PROVIDED MATERIAL: Begin

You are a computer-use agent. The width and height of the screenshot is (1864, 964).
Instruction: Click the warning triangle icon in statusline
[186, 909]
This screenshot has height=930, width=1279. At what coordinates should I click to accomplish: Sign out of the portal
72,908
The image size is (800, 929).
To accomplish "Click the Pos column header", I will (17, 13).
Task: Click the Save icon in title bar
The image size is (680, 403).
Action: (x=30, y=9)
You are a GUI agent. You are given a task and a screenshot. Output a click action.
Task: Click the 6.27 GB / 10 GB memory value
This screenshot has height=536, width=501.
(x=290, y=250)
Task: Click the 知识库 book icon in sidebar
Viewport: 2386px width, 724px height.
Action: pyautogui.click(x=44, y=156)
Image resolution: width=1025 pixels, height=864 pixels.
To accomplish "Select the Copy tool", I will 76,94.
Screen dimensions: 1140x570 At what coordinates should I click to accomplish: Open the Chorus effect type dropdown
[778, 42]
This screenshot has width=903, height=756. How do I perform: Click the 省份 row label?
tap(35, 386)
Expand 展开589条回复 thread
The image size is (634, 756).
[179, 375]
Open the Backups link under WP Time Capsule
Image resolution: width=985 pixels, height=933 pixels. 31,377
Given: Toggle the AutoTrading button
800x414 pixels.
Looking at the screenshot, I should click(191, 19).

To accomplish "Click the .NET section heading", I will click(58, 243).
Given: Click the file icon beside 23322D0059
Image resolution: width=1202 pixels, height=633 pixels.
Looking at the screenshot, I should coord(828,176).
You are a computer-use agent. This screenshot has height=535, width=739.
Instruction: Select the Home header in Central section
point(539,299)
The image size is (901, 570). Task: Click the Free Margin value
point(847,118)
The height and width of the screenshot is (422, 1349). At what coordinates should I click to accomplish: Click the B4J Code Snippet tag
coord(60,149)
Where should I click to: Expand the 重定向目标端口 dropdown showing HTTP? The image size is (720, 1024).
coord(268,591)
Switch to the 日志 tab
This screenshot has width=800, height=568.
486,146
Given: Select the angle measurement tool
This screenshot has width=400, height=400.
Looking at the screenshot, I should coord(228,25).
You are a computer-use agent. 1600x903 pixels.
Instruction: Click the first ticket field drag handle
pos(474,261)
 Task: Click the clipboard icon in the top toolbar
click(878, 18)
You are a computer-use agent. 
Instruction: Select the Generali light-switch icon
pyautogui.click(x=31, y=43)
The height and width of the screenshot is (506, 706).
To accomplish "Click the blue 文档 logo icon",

PROVIDED MATERIAL: End

* **WHAT YOU WILL DO**
Retype the data exactly.

* **EXERCISE OUTPUT**
You are a computer-use agent. The width and height of the screenshot is (1864, 964).
Instruction: Click the warning triangle icon in statusline
[186, 909]
This screenshot has height=930, width=1279. At what coordinates should I click to accomplish: Sign out of the portal
72,908
The image size is (800, 929).
To accomplish "Click the Pos column header", I will (17, 13).
Task: Click the Save icon in title bar
The image size is (680, 403).
Action: (x=30, y=9)
You are a GUI agent. You are given a task and a screenshot. Output a click action.
Task: Click the 6.27 GB / 10 GB memory value
This screenshot has height=536, width=501.
(x=290, y=250)
Task: Click the 知识库 book icon in sidebar
Viewport: 2386px width, 724px height.
Action: pyautogui.click(x=44, y=156)
Image resolution: width=1025 pixels, height=864 pixels.
To accomplish "Select the Copy tool", I will 76,94.
Screen dimensions: 1140x570 At what coordinates should I click to accomplish: Open the Chorus effect type dropdown
[778, 42]
This screenshot has width=903, height=756. How do I perform: Click the 省份 row label?
tap(35, 386)
Expand 展开589条回复 thread
The image size is (634, 756).
[179, 375]
Open the Backups link under WP Time Capsule
Image resolution: width=985 pixels, height=933 pixels. 31,377
Given: Toggle the AutoTrading button
800x414 pixels.
Looking at the screenshot, I should click(191, 19).

To accomplish "Click the .NET section heading", I will click(58, 243).
Given: Click the file icon beside 23322D0059
Image resolution: width=1202 pixels, height=633 pixels.
Looking at the screenshot, I should coord(828,176).
You are a computer-use agent. This screenshot has height=535, width=739.
Instruction: Select the Home header in Central section
point(539,299)
The image size is (901, 570). Task: Click the Free Margin value
point(847,118)
The height and width of the screenshot is (422, 1349). At what coordinates should I click to accomplish: Click the B4J Code Snippet tag
coord(60,149)
Where should I click to: Expand the 重定向目标端口 dropdown showing HTTP? The image size is (720, 1024).
coord(268,591)
Switch to the 日志 tab
This screenshot has width=800, height=568.
486,146
Given: Select the angle measurement tool
This screenshot has width=400, height=400.
Looking at the screenshot, I should coord(228,25).
You are a computer-use agent. 1600x903 pixels.
Instruction: Click the first ticket field drag handle
pos(474,261)
 Task: Click the clipboard icon in the top toolbar
click(878, 18)
You are a computer-use agent. 
Instruction: Select the Generali light-switch icon
pyautogui.click(x=31, y=43)
The height and width of the screenshot is (506, 706).
To accomplish "Click the blue 文档 logo icon",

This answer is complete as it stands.